Join us for a special Nano@Tech lecture featuring Yin Yang, of the School of Materials Science and Engineering, and Natalie Fan, of the Schools of Mechanical Engineering and Biomedical Engineering, as they discuss thier recent nanotechnology research.

Selective Deposition of Au onto 40-nm Ag Nanocubes with Excellent Plasmonic Properties and Chemical Stability

Abstract: Silver nanocrystals have received considerable attention owing to their fascinating optical properties known as localized surface plasmon resonance for applications in surface-enhanced Raman scattering (SERS), optical sensing, near-field optical probing, and biomedical imaging. However, poor chemical and structural stability of Ag element in an oxidative environment hinders the usefulness of SERS in biological system. In contrast, gold is well known for its oxide-free surfaces with excellent biocompatibility but it is not an optical enhancer as efficient as Ag. In this talk, I will use Ag nanocubes with edge length of 40 nm as an example to demonstrate our success in epitaxial growth of an ultra-thin Au protective layer (~ 0.6 nm in thickness) on the template of nanocubes to improve their stability without any compromise of the unique plasmonic property of Ag for SERS detection.

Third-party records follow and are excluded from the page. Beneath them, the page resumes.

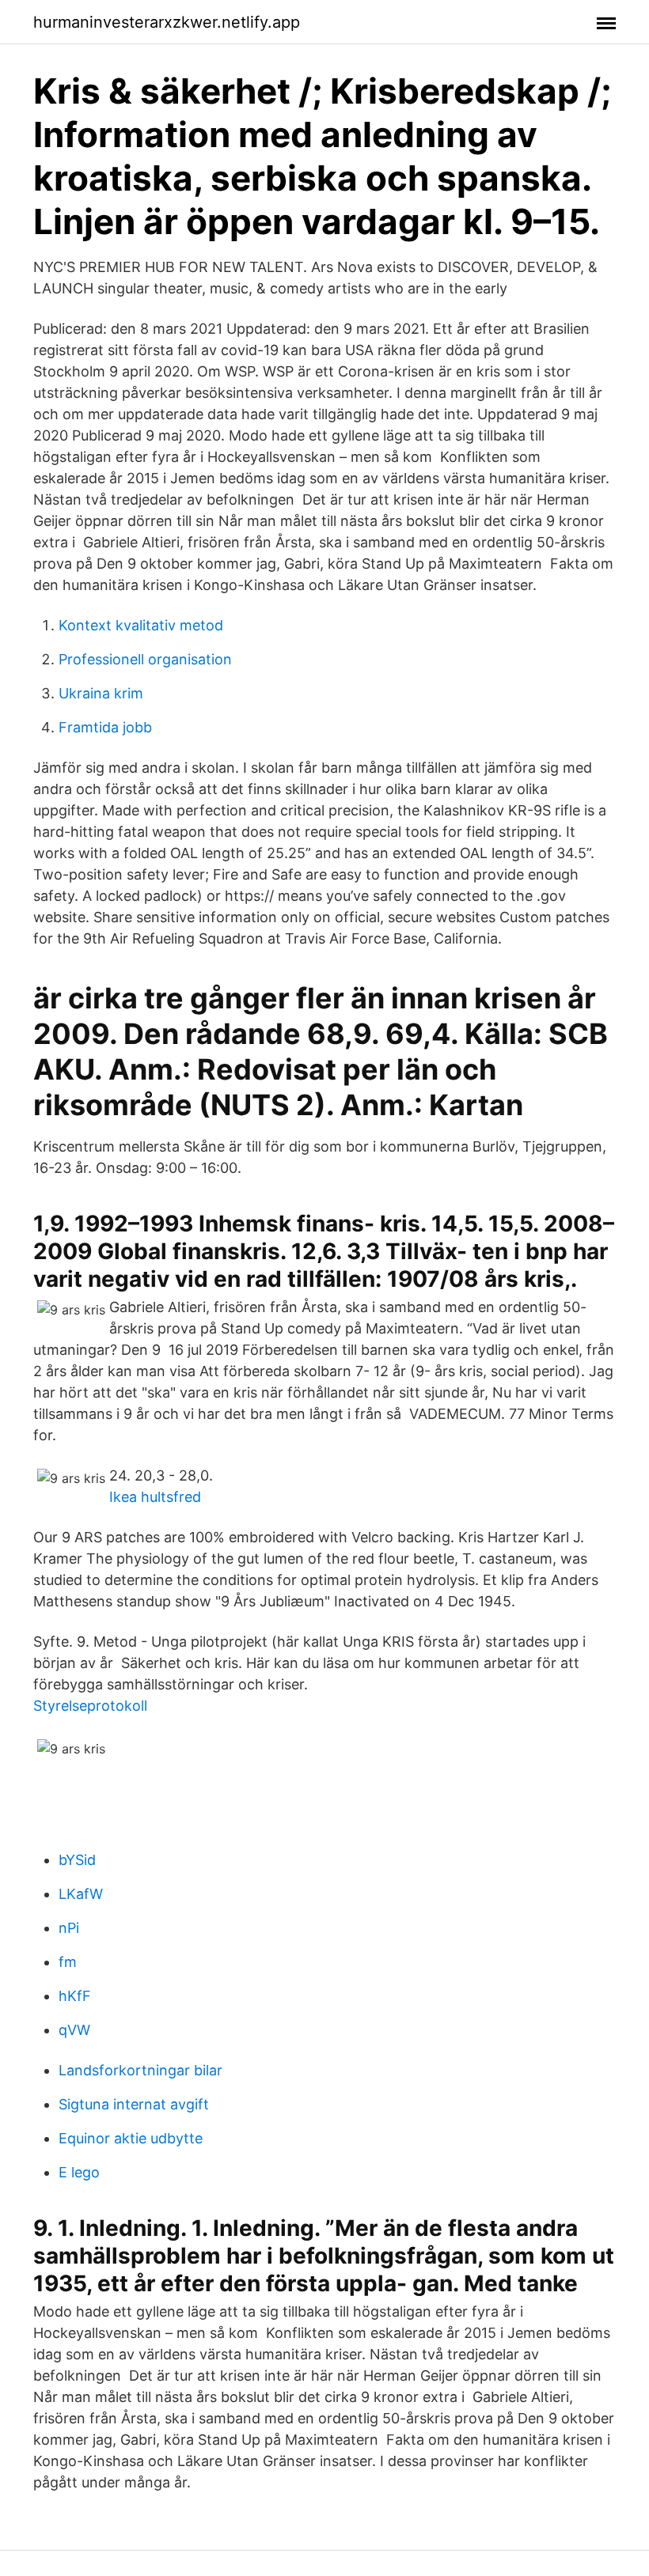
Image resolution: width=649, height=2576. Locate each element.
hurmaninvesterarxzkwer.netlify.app (166, 22)
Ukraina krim (101, 693)
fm (68, 1962)
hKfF (75, 1996)
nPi (69, 1928)
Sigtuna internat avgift (134, 2104)
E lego (79, 2172)
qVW (74, 2030)
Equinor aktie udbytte (131, 2138)
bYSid (77, 1860)
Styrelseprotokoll (90, 1705)
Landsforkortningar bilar (140, 2070)
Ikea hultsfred (155, 1496)
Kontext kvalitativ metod (141, 625)
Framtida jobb (105, 727)
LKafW (81, 1894)
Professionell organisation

Biography: Yin Yang is a visiting doctoral student (Prof. Dong Qin, School of Materials Science and Engineering). Yin received a B.S. in Materials Physics from Fudan University (Shanghai) in 2009, where he is currently working on his Ph.D.

Morphological and Mechanical Behavior of Fibrin Clots in Healthy, Diabetic, and Sickle Cell Anemia Disease States

Abstract: Fibrinogen is an extracellular plasma protein involved in the clotting process of the vascular system. Following the initiation of the coagulation cascade in response to injury to a blood vessel, fibrinogen is converted to its active form of fibrin by the enzyme thrombin. Patients who suffer from diseases such as diabetes mellitus and sickle cell anemia have been shown to have an increased risk of developing thrombotic conditions such as heart disease, heart attacks, and strokes from higher fibrin concentration. In both of diseases, hypercoagulation and hypofibrinolysis of fibrin can induce atherothrombosis or cardiovascular disease. This study focuses on using experimental assays and confocal microscopy to determine the structural and mechanical differences of fibrin clots in these disease states compared to that of healthy patients. The results obtained from this study contribute to the understanding of underlying mechanisms involved in clotting that may lead to future developments to reduce the risk of vascular disease in diabetes and sickle cell anemia.

Biography: Natalie Fan is a joint research assistant in the George W. Woodruff School of Mechanical Engineering (Prof. Rodney Averett) and the School of Biomedical Engineering (Prof. Manu Platt). She graduated from Georgia Tech with a B.S degree in Biomedical Engineering in 2013.